#### Set exercise:
Find each of the rows below that contains the string "Instruction", matching case, and copy every such line.

#### Entries provided:
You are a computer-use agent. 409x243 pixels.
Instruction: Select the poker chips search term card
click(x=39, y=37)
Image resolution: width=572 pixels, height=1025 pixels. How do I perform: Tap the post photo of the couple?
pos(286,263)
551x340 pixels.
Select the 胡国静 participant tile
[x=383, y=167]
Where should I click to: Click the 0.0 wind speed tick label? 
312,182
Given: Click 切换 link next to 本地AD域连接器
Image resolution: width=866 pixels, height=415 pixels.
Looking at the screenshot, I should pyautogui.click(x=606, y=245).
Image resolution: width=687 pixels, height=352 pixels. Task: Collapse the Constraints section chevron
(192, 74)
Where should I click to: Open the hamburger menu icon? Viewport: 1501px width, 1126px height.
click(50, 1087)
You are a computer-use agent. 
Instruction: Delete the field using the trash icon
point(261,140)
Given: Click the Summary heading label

#### Output:
Instruction: Select the poker chips search term card
Instruction: Delete the field using the trash icon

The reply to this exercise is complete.